Niat yang begitu kuat untuk berusaha konsisten dengan apa yang dilakukan, secara implisit saya tamankan dalam hati. Entah itu hanya sebuah unek-unek yang sempat menjadi beban, yang secara tidak sadar harus saya hilangkan ataupun hanya sebuah refleksi pengalaman hidup yang memang layak untuk dituangkan dalam tulisan.
Hari ke hari rasanya secara cepat terus silih berganti. Entah memang karena padatnya rutinitas yang telah biasa dijalani, ataupun karena memang diri ini berusaha memaksimalkan nikmat Tuhan yang telah diberikan.
Bayangan kuat tentang rutinitas hidup yang telah saya jalani, telah memberikan inspirasi hingga akal pikiran ini mulai mendorong dan menyalurkan energi positif tersebut pada kedua tangan. Anggota badan yang sempat teristirahatkan beriringan dengan rebahnya badan. Secara spontan memang kedua tangan tidak akan mampu menolak respon yang telah diberikan. Dengan demikian berarti kedua tangan siap bekerja berusaha menuliskan inspirasi pagi yang sempat terbayangkan.
Situasi dingin dipagi hari ini mengingatkan saya kembali pada beberapa persoalan yang sempat tersampaikan dalam rutinitas perkuliahan. Khususnya pada saat mata kuliah kalam kontemporer berlangsung kemarin (hari Rabu kemarin). Persoalan yang telah dipaparkan tersebut secara ekspilisit memang berkaitan dengan peran hidup sosial seseorang di masyarakat.
Peran sosial seseorang di masyarakat terkadang memang menjadi dua sisi yang perlu dipertimbangkan. Layaknya dua sisi yang terdapat dalam suatu koin. Entah itu karena kemampuan person tersebut memang sangat diandalkan atau karena kemampuan person tersebut yang memang tidak memiliki kemampuan.
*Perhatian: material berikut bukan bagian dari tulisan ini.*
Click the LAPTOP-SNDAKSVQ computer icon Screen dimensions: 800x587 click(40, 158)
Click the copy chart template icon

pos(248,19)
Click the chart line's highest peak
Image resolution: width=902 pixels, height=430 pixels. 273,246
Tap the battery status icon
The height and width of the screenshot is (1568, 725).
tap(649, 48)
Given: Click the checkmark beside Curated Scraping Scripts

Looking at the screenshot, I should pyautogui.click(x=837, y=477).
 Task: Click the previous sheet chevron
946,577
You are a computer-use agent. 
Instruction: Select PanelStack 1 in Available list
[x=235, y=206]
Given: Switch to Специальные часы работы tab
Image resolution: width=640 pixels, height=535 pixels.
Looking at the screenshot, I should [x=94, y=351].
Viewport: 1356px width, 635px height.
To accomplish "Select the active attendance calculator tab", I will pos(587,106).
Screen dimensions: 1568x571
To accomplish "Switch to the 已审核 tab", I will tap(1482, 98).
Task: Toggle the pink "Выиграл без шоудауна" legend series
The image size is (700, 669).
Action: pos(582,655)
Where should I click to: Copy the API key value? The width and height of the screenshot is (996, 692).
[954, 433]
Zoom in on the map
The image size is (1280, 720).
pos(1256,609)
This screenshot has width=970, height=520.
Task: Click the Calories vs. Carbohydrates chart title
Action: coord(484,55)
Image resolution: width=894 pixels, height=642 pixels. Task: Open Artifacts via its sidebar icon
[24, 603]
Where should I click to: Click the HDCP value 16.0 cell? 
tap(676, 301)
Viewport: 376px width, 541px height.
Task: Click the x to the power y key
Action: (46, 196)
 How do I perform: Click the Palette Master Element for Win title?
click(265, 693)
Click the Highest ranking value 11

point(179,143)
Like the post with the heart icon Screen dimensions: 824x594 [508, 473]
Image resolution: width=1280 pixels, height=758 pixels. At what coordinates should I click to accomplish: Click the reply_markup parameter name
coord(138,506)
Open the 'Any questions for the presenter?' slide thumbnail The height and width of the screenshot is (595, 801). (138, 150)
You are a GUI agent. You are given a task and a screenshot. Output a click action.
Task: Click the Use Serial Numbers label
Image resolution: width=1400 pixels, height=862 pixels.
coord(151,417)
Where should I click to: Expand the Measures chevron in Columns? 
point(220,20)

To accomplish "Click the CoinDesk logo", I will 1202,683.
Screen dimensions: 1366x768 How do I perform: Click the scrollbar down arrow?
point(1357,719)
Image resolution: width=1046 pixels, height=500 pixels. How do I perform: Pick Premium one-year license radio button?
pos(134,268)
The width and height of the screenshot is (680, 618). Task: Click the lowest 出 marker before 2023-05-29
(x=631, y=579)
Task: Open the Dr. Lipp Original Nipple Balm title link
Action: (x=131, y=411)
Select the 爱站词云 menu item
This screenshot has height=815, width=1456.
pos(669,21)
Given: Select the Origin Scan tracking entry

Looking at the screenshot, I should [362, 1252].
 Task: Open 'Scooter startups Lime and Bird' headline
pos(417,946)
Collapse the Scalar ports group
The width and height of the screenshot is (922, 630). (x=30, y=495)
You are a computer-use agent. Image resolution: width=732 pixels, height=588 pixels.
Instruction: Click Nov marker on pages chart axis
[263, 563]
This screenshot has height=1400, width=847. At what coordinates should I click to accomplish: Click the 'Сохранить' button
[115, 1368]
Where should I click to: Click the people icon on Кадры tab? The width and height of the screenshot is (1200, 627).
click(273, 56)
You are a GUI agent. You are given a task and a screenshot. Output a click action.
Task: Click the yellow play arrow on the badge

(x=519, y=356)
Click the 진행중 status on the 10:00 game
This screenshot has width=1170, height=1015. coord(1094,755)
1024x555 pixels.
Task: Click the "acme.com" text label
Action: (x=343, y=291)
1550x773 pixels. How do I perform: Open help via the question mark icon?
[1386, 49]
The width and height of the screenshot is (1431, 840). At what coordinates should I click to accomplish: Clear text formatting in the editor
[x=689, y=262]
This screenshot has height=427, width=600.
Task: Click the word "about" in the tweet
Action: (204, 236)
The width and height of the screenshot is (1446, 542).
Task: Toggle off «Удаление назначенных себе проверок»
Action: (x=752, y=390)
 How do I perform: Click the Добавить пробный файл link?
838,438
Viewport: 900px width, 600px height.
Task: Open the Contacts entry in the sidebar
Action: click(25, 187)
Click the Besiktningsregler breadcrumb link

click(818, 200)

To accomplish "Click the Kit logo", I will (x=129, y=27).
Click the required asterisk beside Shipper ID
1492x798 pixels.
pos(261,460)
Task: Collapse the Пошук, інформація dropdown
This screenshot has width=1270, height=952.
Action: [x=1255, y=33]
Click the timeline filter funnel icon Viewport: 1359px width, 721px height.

Sehingga layaknya seseorang yang membutuhkan aktualisasi diri dalam kehidupan bermasyarkat, mengharuskannya untuk betul-betul memahami dan mempelajari diri pribadi.
Semua jawaban kegelisahan hidup tentang peran sosial tersebut, ternyata saya dapatkan ketika saya mengikuti perkuliahan kalam kontemporer. Inti dari pembahasan yang telah tersampaikan kurang lebih ialah sebagai berikut.
Peran yang harus diterapkan dalam diri pribadi ketika menghadapi lingkungan adalah dengan memaksimalkan empat kunci. Empat kunci tersebut yakni dapat disingkat dalam kata “SWOT”.
Pertama fonem ‘S’ yang berarti Strength (kekuatan). Sebagai bentuk contohnya ialah bila kita melihat pada realita sosial yang terjadi dalam masyarakat, biasanya semakin tinggi derajat/status (wawasan pengetahuan) yang dimiliki oleh seseorang maka akan semakin besar pula peluang masyarakat untuk menggantung kepercayaan kepada dirinya.
Kedua fonem ‘W’ yang berarti Weakness (kelemahan). Ketidak pahaman terhadap kelemahan yang ada di dalam diri, juga merupakan salah satu penyebab turunnya (lemah) peran sosial dalam lingkungan bermasyarakat. Dengan cara kita benar-benar memahami kelemahan yang ada di dalam diri, setidaknya kita bisa mengontrol keadaan yang berlangsung di masyarakat.
Ketiga fonem ‘O’ yang berarti Opportunity (kesempatan). Adanya kesempatan memang salah satu fakor yang menyebabkan seseorang mampu dipercaya dalam kehidupan bermasyarakat. Kemampuan kita dalam memanfaatkan kesempatan yang ada adalah kunci dari kepercayaan tersebut. Sebagai contoh real dalam memanfaatkan kesempatan ialah dengan memanfaatkan ilmu teknologi (media sosial) yang ada untuk menyalurkan bakat menulis yang terpendam di dalam diri kita.
Keempat ialah fonem ‘T’ yang berarti Treatment (tantangan).  Ketika kita berusaha mengaktualisasikan diri dalam masyarakat tentu tidak semudah membalikan telapak tangan. Misalnya saja ketika wawasan pengetahuan kita mulai disampaikan kepada masyarakat, belum tentu masyarakat akan langsung membrikan respon positif (membenarkan apa yang disampaikan). Hingga pada akhirnya ada juga kemungkinan untuk memunculkan Takfirisme.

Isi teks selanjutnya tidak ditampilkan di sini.